Among the lines below, which ones contain the word "agent"? Copy every such line.

● Data excerpts:
****************
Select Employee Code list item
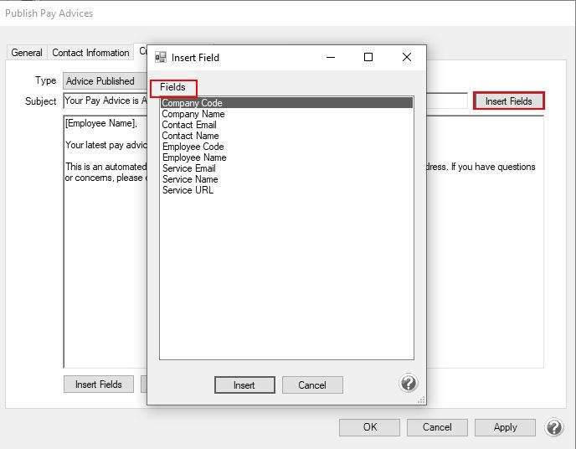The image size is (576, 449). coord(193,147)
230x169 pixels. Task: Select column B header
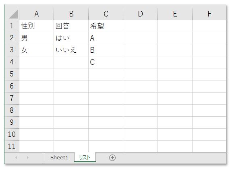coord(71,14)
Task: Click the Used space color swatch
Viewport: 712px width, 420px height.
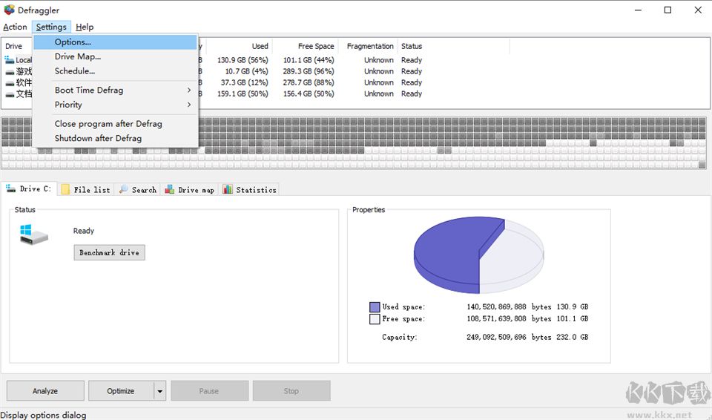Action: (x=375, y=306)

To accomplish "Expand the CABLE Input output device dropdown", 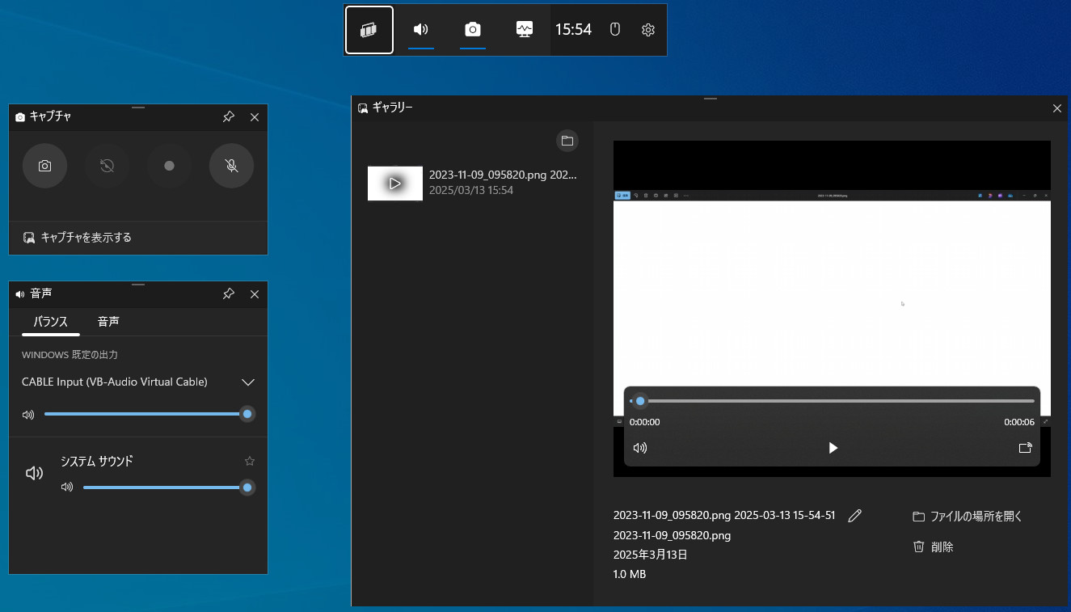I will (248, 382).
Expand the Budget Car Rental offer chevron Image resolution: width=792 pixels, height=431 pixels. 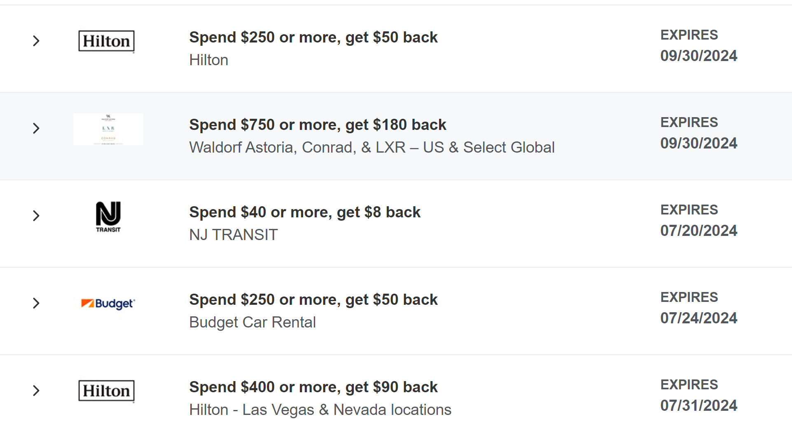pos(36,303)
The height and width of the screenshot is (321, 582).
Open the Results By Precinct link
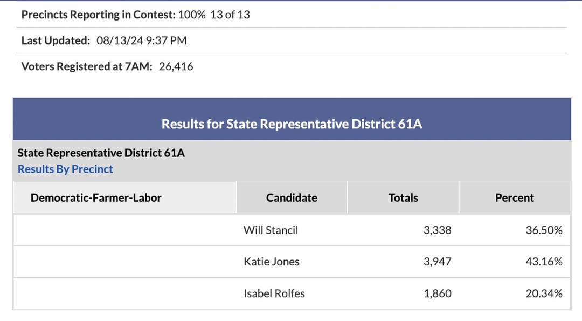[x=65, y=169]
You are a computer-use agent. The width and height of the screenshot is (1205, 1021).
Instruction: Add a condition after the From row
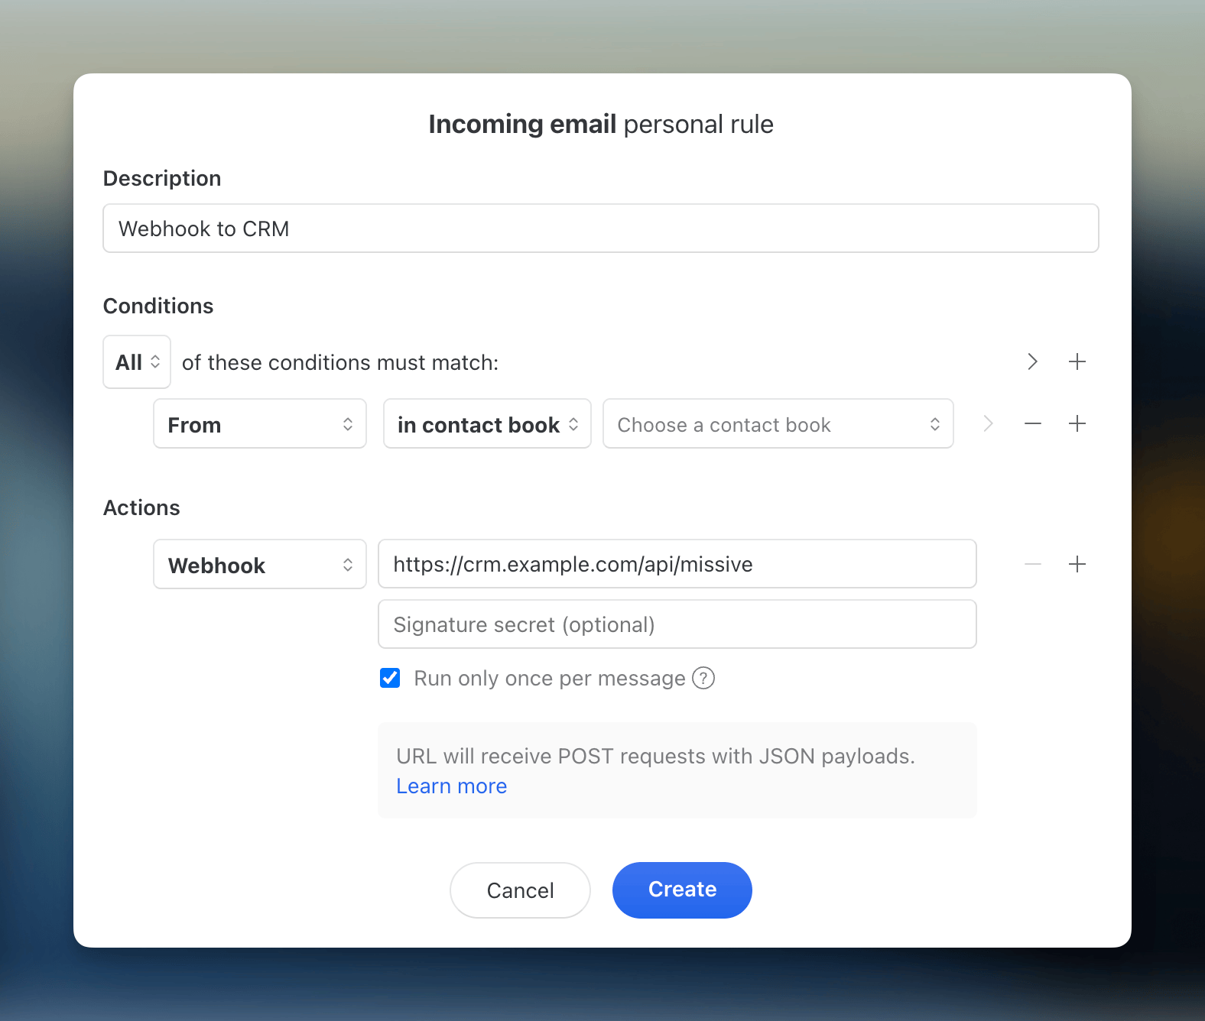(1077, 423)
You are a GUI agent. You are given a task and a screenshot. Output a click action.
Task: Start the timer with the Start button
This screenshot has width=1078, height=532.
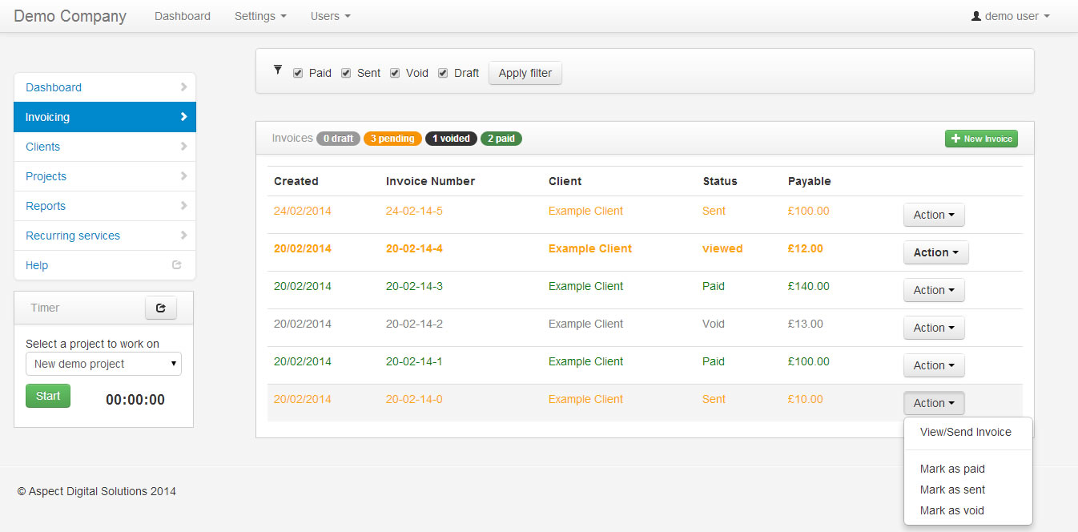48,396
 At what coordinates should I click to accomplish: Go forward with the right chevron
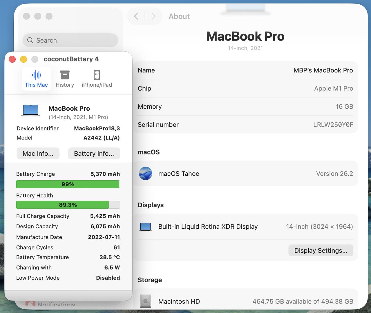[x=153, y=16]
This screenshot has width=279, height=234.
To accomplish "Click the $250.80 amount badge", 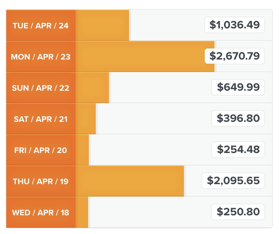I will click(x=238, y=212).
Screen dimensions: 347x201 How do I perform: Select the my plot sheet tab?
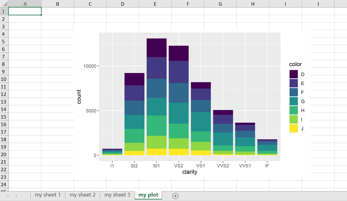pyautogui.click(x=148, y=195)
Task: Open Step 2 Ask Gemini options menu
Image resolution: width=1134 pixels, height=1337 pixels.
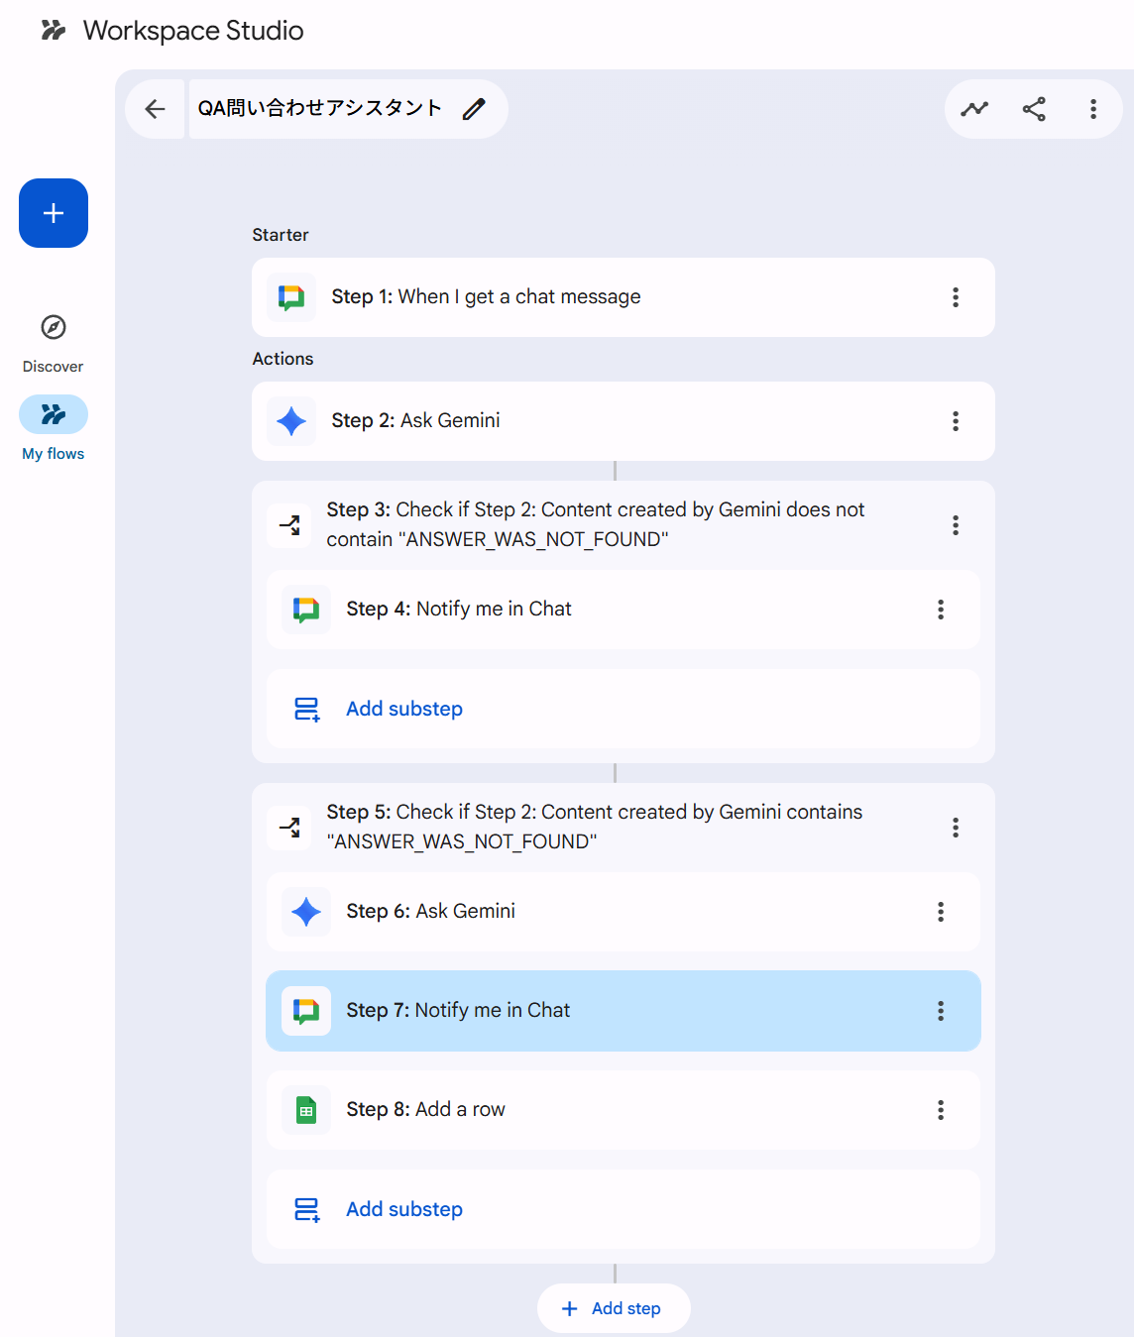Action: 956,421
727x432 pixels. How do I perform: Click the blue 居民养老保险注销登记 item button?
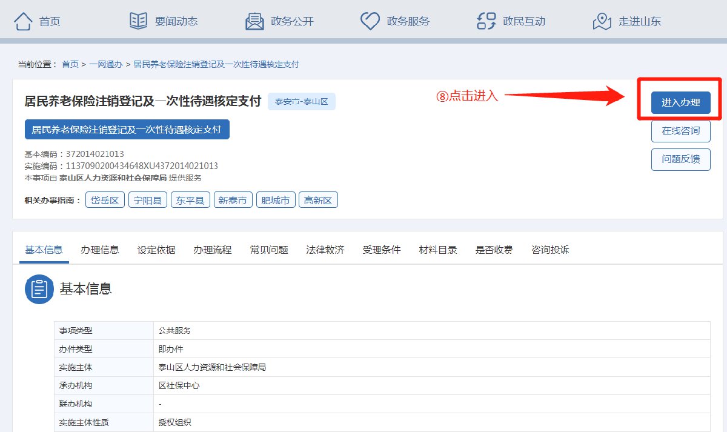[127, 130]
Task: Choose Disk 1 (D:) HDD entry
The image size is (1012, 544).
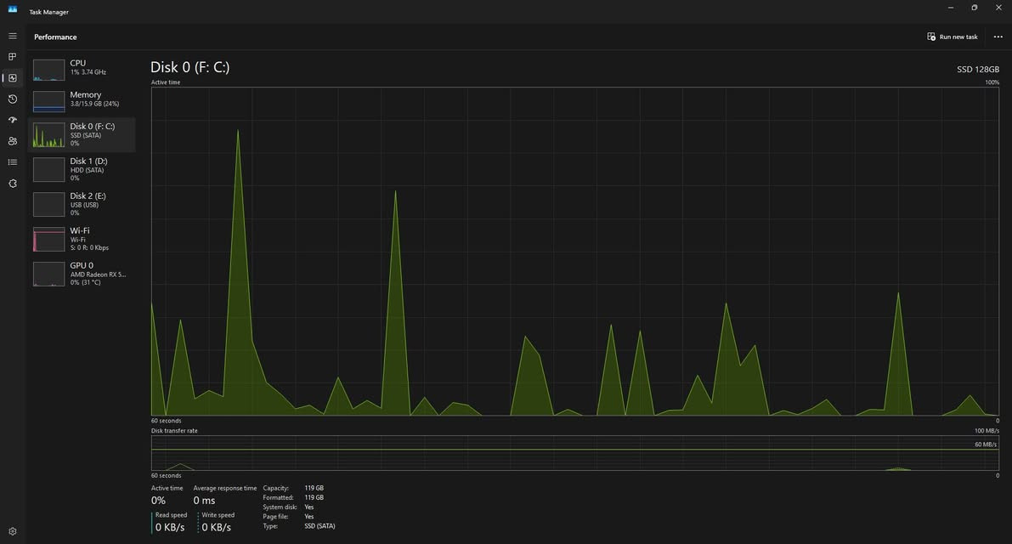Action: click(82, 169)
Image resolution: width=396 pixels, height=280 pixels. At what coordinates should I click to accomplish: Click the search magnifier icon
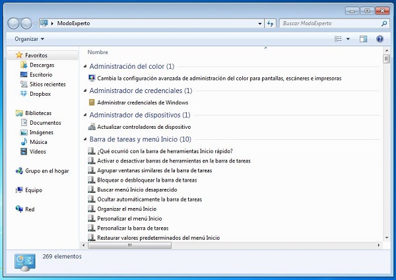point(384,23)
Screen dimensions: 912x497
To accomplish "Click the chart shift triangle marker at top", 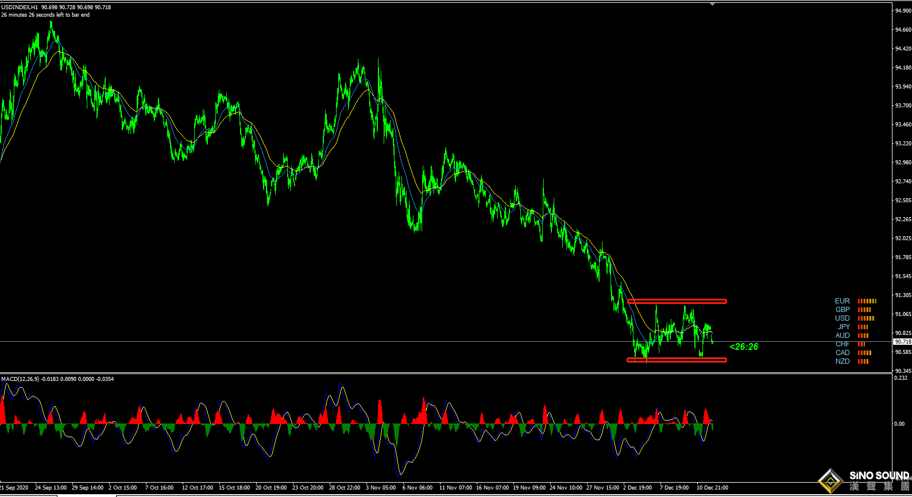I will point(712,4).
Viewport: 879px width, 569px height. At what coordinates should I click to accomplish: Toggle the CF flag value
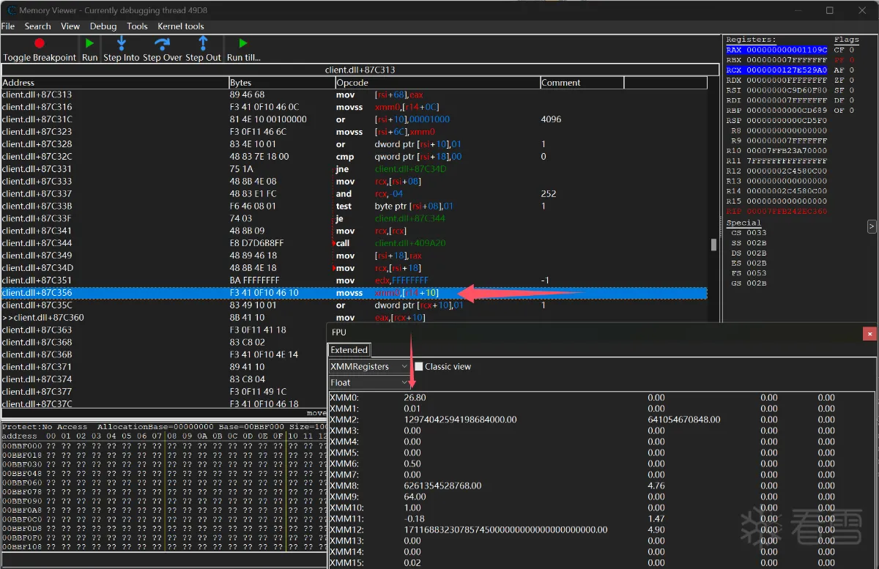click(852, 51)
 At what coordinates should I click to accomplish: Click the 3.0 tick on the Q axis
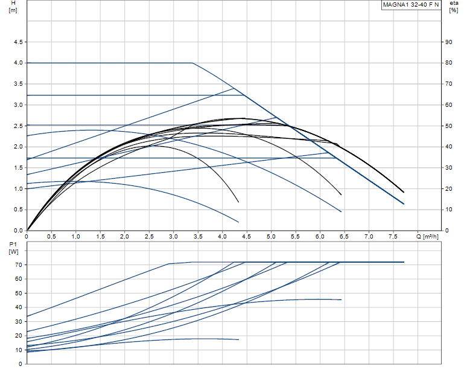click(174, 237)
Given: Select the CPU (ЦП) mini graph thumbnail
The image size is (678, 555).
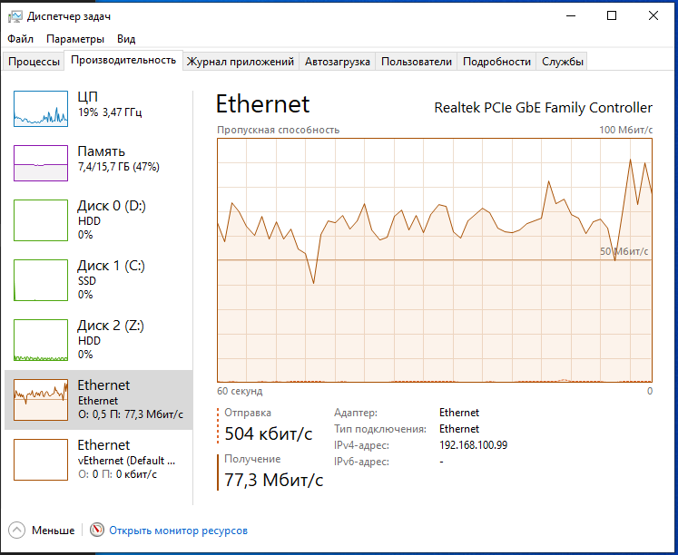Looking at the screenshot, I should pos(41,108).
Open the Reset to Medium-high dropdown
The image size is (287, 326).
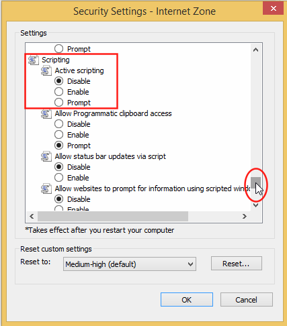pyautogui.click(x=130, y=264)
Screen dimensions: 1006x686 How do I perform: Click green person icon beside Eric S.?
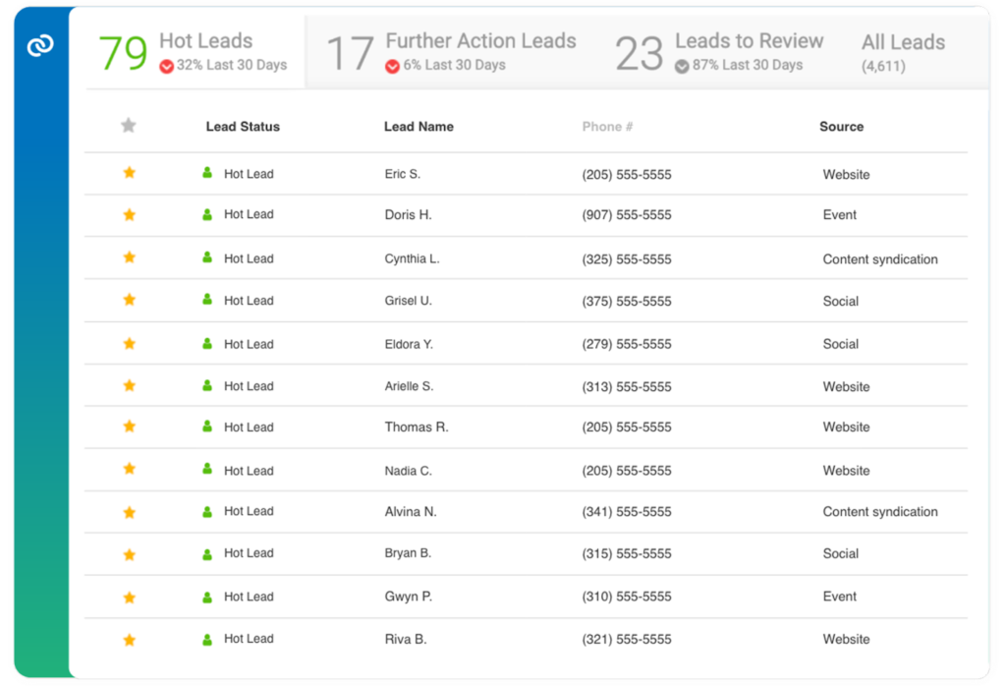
****************
● Solution to this problem:
You are a computer-use agent. The width and height of the screenshot is (1205, 1021).
You are a GUI agent. You are given a task and a screenshot. Output a click action.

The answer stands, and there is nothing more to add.